PROBLEM DESCRIPTION:
Update the entries below by changing "column header" to "column heading" wherever it occurs, and keep every other character the same.

Item position entries
★ ★ ★ ★ ★

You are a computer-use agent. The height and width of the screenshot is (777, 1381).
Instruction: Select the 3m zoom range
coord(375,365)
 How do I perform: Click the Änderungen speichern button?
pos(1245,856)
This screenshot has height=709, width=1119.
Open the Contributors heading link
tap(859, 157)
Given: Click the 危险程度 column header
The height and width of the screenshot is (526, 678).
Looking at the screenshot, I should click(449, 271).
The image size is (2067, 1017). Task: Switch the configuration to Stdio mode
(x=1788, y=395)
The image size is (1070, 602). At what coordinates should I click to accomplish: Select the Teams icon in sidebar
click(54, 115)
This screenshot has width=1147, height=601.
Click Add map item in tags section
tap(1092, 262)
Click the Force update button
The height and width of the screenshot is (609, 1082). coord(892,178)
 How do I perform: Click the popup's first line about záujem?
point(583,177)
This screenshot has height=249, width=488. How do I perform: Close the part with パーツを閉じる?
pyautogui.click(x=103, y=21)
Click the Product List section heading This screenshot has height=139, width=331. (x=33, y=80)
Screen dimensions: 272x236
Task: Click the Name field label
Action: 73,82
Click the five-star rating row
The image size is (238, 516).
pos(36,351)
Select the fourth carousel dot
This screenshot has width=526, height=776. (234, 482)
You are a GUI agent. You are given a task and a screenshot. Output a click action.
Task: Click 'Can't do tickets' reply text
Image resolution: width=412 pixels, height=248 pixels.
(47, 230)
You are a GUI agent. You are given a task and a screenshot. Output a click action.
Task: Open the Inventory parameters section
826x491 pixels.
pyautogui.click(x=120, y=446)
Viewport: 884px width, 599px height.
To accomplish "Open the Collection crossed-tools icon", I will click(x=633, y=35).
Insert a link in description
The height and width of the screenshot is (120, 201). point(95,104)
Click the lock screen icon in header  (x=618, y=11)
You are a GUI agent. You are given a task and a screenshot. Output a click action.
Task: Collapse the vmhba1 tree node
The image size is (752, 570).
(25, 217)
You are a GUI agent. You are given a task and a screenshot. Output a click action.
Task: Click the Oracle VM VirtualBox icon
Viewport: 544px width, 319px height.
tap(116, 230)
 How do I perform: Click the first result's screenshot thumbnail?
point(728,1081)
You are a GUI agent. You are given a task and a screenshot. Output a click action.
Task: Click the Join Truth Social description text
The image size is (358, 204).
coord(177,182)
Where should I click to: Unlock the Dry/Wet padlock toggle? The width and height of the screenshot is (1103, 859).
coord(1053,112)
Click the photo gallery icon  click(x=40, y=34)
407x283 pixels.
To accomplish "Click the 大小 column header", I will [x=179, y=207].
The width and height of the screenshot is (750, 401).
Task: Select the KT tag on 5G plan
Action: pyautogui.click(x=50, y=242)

★ ★ ★ ★ ★

RESULT OF THE EXERCISE:
You are a computer-use agent. The height and width of the screenshot is (777, 1381).
Instruction: Select the 3m zoom range
coord(375,365)
 How do I perform: Click the Änderungen speichern button?
pos(1245,856)
This screenshot has height=709, width=1119.
Open the Contributors heading link
tap(859, 157)
Given: Click the 危险程度 column heading
The height and width of the screenshot is (526, 678).
Looking at the screenshot, I should click(449, 271).
The image size is (2067, 1017). Task: Switch the configuration to Stdio mode
(x=1788, y=395)
The image size is (1070, 602). At what coordinates should I click to accomplish: Select the Teams icon in sidebar
click(54, 115)
This screenshot has width=1147, height=601.
Click Add map item in tags section
tap(1092, 262)
Click the Force update button
The height and width of the screenshot is (609, 1082). coord(892,178)
 How do I perform: Click the popup's first line about záujem?
point(583,177)
This screenshot has height=249, width=488. How do I perform: Close the part with パーツを閉じる?
pyautogui.click(x=103, y=21)
Click the Product List section heading This screenshot has height=139, width=331. (x=33, y=80)
Screen dimensions: 272x236
Task: Click the Name field label
Action: 73,82
Click the five-star rating row
The image size is (238, 516).
pos(36,351)
Select the fourth carousel dot
This screenshot has width=526, height=776. (234, 482)
You are a GUI agent. You are given a task and a screenshot. Output a click action.
Task: Click 'Can't do tickets' reply text
Image resolution: width=412 pixels, height=248 pixels.
(47, 230)
You are a GUI agent. You are given a task and a screenshot. Output a click action.
Task: Open the Inventory parameters section
826x491 pixels.
pyautogui.click(x=120, y=446)
Viewport: 884px width, 599px height.
To accomplish "Open the Collection crossed-tools icon", I will click(x=633, y=35).
Insert a link in description
The height and width of the screenshot is (120, 201). point(95,104)
Click the lock screen icon in header  (x=618, y=11)
You are a GUI agent. You are given a task and a screenshot. Output a click action.
Task: Collapse the vmhba1 tree node
The image size is (752, 570).
(25, 217)
You are a GUI agent. You are given a task and a screenshot. Output a click action.
Task: Click the Oracle VM VirtualBox icon
Viewport: 544px width, 319px height.
tap(116, 230)
 How do I perform: Click the first result's screenshot thumbnail?
point(728,1081)
You are a GUI agent. You are given a task and a screenshot. Output a click action.
Task: Click the Join Truth Social description text
The image size is (358, 204).
coord(177,182)
Where should I click to: Unlock the Dry/Wet padlock toggle? The width and height of the screenshot is (1103, 859).
coord(1053,112)
Click the photo gallery icon  click(x=40, y=34)
407x283 pixels.
To accomplish "Click the 大小 column heading", I will [x=179, y=207].
The width and height of the screenshot is (750, 401).
Task: Select the KT tag on 5G plan
Action: pyautogui.click(x=50, y=242)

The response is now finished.